Выбрать главу

Она все говорила и говорила, громко, торопливо и бестолково. Припоминала всякие мелочи, забытые сто лет назад. Миллер стоял перед ней, глядя на мокрые глаза и растрепанные волосы, от которых пахло постельным бельем, приближающейся старостью и злобой. Смотрел, как у нее на скулах все ярче проступают багровые пятна, и разочарованно думал: неужели он когда-то ее любил?
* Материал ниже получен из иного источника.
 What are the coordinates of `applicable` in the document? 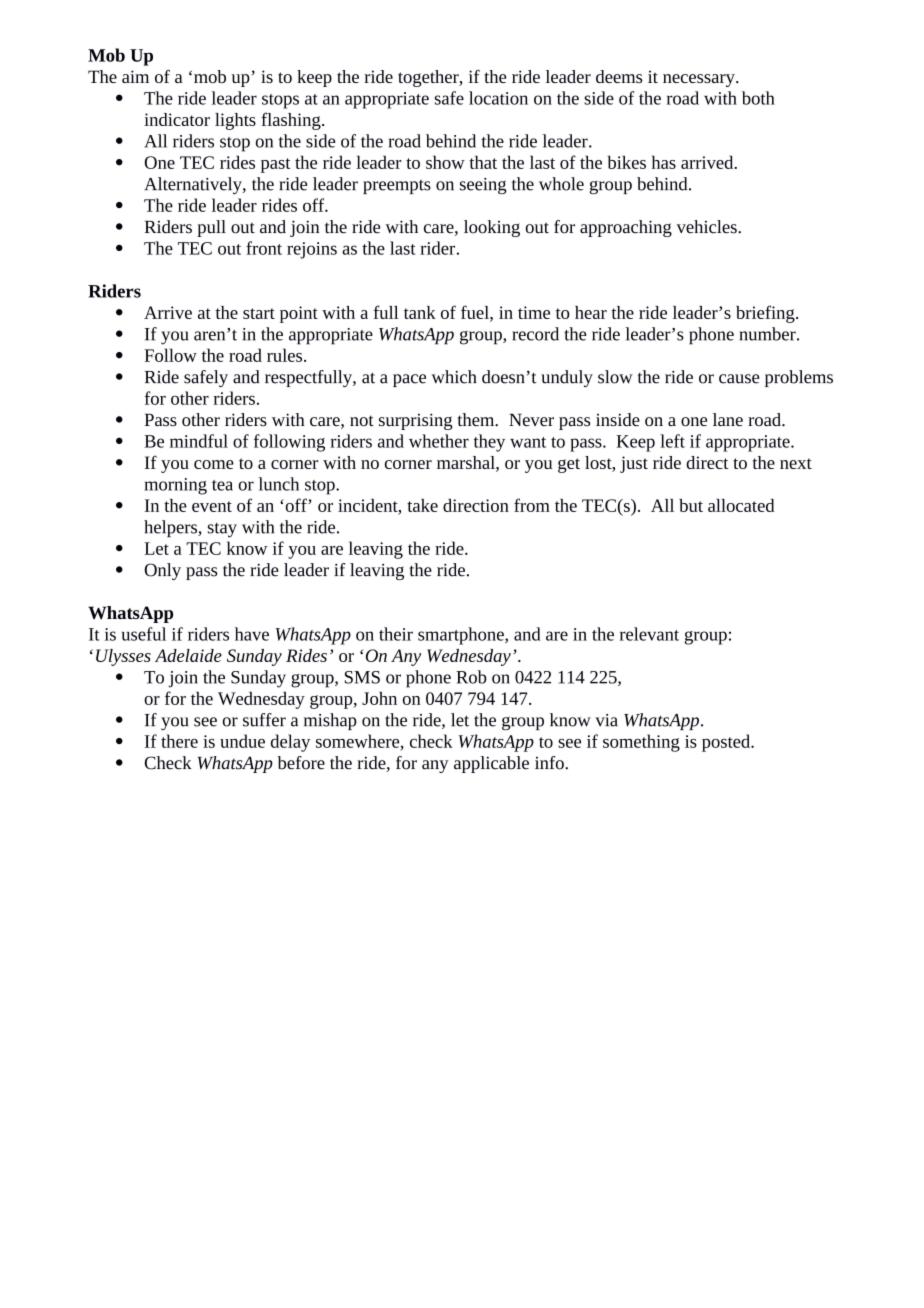 It's located at (491, 764).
А она не замолкала. Теперь она видела, как далеки они друг от друга, какой он чужой, этот рослый, хмурый человек, что стоит возле ее постели. Видела, что ее претензии нелепы и бесполезны, но не могла остановиться. Ей уже хотелось, чтобы он подошел поближе, она даже стала заглядывать ему в глаза, надеясь услышать хоть одно-единственное слово, но он молчал, молчал холодно и упрямо. Она укрылась с головой, чтобы он не видел, как ей больно и стыдно, а он встал, тяжелым шагом вышел из комнаты и хлопнул дверью, бросив служанке:

— Не запирать!.. Не люблю стучаться среди ночи. Понятно?

3

Мороз покалывал щеки, ветер грохотал оторванным листом кровельного железа. В глаза била снежная крупа.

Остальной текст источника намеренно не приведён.